Scoreless it was and, after a few minutes of watching I was assured it was going to stay.  You just get a nose for these things. To say the standard of play was dire is understating matters.  Moreover there appeared to be a bit of niggle between the sides perhaps carried over from a previous game.  The referee, an experienced-looking chap, did his best but paid the price for not punishing properly two awful tackles in the first half. 

 

When a home player committed just about the worst two-footed lunge I’d seen in a long, long time and was rightly despatched to an undisputed first use of the showers around the hour-mark it was no more than he deserved.

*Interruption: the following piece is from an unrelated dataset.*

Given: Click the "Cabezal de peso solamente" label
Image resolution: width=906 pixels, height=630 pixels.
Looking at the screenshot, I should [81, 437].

Despite one spell of ping-pong in the goal-mouth the visitors were unable to take advantage and a desperate encounter finished without a goal to warm the cockles.

 

Brereton Social FC were formed, I can inform you after perusing the 12-page programme, way back in 1899 but are currently one place from the bottom of the Premier Division of the Midland Combination with just one win all season.  Their opponents, formed as a Sunday League side based at the King’s Arms pub in 1972, have been members of the league for many years but currently lie just one further place off the bottom.  ‘Pub team football played between two pub-team sounding teams on a pub ground,’ was the damning indictment of one ground-hopper whose acquaintance I encountered during a first half spent wandering around the ground.

 

In fairness I have been on far worse grounds and it is probably appreciated best on a Saturday afternoon rather than under the floodlights on a dark evening.  There is a small club house with cover in front and a small stand on the entrance side.  The rest of the ground is open standing though there is an impressive grass banking at the Red Lion end of the ground.  The pitch is well grassed and in good condition though has a pronounced slope down from the corner at the club house end and the ground is bordered by trees, hedges and residential housing..

 

Michael, the gate man later came around with a football card but I am unaware if I won.  With just 43 spectators returned as the official gate on the excellent league website he maybe has to wait until the next home game to fill the remaining seven spaces.  Fair enough, and one knows that the £1 proffered is really an extra donation to the club, but spectators should be told the winner as a matter of courtesy.  It was the same at Llanberis last Saturday- where the raffle winners were announced, but in Welsh.  Maybe I won the bottle of whiskey- who knows?

 

So, all in all another Arbroath experience.  A long way for no goals and if this is the best the Midland Combination has to offer (which, I suspect it isn’t) then I won’t hurry back.  Decent enough ground, though, and far removed from the sanitised new grounds that are increasingly springing up.  And the locals and club officials are friendly and welcoming.  Interesting, though, that page 2 of the programme is devoted to the issue of bad language and yet the players seem oblivious to the issue.  It may have been level 6 but it seemed little removed from pub football.  And, just like Arbroath, I won’t be rushing back in a hurry.